El Centro Democrático, Cambio Radical y algunos sectores del Partido Conservador o el Partido de la U alinean hoy sus fichas y dejan ver sus coincidencias, que siempre las han tenido, y se muestran como el bloque poderoso que seguirá capitalizando a su favor –qué vergüenza y qué ausencia de fundamento ético— los horrores de la guerra. El presidente de la Cámara de Representantes, Rodrigo Lara Restrepo, el Fiscal General de la Nación, Néstor Humberto Martínez –de nuevo qué vergüenza—, son la muestra más fehaciente de cómo desde posiciones claves del establecimiento se cocina la campaña electoral en favor de los que, sólo por ver realizados sus intereses y ambiciones personales, no les importaría un siglo más de sangre y de vidas inmoladas, que por supuesto no serán las de ellos ni las de sus familias.
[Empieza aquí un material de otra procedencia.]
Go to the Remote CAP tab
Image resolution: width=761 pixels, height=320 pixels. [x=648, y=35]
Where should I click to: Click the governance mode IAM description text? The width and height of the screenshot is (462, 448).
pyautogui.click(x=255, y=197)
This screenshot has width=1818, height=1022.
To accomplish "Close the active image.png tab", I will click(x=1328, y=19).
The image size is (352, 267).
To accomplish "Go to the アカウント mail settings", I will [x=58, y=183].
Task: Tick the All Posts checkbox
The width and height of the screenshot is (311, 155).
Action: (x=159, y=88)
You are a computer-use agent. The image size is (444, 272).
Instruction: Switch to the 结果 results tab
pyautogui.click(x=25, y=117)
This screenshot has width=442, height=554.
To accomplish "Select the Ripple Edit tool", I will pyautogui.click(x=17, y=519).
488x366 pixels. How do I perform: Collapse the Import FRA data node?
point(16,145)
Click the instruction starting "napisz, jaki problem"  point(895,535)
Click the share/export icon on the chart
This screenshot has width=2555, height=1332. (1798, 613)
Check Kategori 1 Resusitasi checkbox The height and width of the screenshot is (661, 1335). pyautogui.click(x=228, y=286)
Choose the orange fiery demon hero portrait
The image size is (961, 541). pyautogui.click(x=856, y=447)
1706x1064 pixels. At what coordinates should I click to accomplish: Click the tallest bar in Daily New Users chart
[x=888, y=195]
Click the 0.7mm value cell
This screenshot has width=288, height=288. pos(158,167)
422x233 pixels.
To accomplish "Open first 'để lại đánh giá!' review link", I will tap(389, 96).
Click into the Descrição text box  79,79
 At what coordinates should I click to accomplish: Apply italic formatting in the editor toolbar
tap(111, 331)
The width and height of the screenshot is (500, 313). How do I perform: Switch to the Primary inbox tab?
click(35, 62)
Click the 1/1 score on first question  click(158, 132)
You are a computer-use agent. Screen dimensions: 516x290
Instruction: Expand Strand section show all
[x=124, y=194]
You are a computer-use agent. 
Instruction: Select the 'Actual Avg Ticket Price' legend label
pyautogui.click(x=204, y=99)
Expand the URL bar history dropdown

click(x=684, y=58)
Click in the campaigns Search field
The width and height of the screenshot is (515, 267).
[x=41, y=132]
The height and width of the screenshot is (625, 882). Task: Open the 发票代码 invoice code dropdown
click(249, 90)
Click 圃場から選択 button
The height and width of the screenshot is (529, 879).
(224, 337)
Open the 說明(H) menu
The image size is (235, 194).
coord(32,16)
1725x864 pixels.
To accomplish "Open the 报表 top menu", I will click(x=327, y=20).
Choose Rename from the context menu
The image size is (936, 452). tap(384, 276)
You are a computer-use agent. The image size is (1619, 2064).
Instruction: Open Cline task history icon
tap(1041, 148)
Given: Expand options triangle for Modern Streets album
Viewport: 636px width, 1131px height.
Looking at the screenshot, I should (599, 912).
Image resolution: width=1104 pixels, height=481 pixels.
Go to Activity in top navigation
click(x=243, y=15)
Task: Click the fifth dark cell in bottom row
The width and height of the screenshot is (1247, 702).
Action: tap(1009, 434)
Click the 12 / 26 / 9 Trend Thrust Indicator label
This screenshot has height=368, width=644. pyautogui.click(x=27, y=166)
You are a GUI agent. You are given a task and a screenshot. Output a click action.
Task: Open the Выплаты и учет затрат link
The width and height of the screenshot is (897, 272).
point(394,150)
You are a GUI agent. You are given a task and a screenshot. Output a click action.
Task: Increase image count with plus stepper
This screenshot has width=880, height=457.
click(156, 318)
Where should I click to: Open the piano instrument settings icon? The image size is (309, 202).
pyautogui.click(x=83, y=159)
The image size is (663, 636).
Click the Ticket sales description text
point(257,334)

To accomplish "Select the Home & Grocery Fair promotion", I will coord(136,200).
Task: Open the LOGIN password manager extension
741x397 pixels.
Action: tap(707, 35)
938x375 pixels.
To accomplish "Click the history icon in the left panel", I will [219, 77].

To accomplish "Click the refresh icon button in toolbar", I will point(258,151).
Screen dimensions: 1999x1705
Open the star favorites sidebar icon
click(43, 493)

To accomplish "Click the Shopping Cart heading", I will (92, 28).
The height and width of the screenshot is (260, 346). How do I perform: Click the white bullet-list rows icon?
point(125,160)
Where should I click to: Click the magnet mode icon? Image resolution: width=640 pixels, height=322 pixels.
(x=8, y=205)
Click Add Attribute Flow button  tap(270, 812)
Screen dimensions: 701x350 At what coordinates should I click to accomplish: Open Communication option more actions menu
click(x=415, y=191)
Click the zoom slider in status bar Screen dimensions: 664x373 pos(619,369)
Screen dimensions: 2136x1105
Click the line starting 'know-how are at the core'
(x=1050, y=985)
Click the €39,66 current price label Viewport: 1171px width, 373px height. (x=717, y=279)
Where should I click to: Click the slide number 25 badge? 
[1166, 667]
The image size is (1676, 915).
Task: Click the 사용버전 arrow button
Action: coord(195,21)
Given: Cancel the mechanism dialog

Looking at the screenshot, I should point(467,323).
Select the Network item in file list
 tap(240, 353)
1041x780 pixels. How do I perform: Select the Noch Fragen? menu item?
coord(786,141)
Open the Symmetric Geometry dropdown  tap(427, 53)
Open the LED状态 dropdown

Para ello están los campesinos, los indígenas, los afrocolombianos, los habitantes de los barrios populares, que son los que, en cualquiera de los frentes, siempre han tenido la tarea de poner los muertos.
Con el beneplácito del fallo de exequibilidad, a las fuerzas políticas alternativas y progresistas les corresponde hacer lo propio para resistir el embate de quienes aspiran a que el país retorne a los tiempos de barbarie, de los que, si bien todavía hemos salido muy poco, hay hechos que nos muestran que sí es posible encontrar la luz al final del túnel. Mal harían en equivocarse en el camino y en medio de sus egos, divisiones y personalismos terminar abonándole el camino a quienes, ahora más que nunca, por el bien supremo de la paz que en buena hora ha ratificado la Corte, se les debe cerrar el paso. Amanecerá y veremos.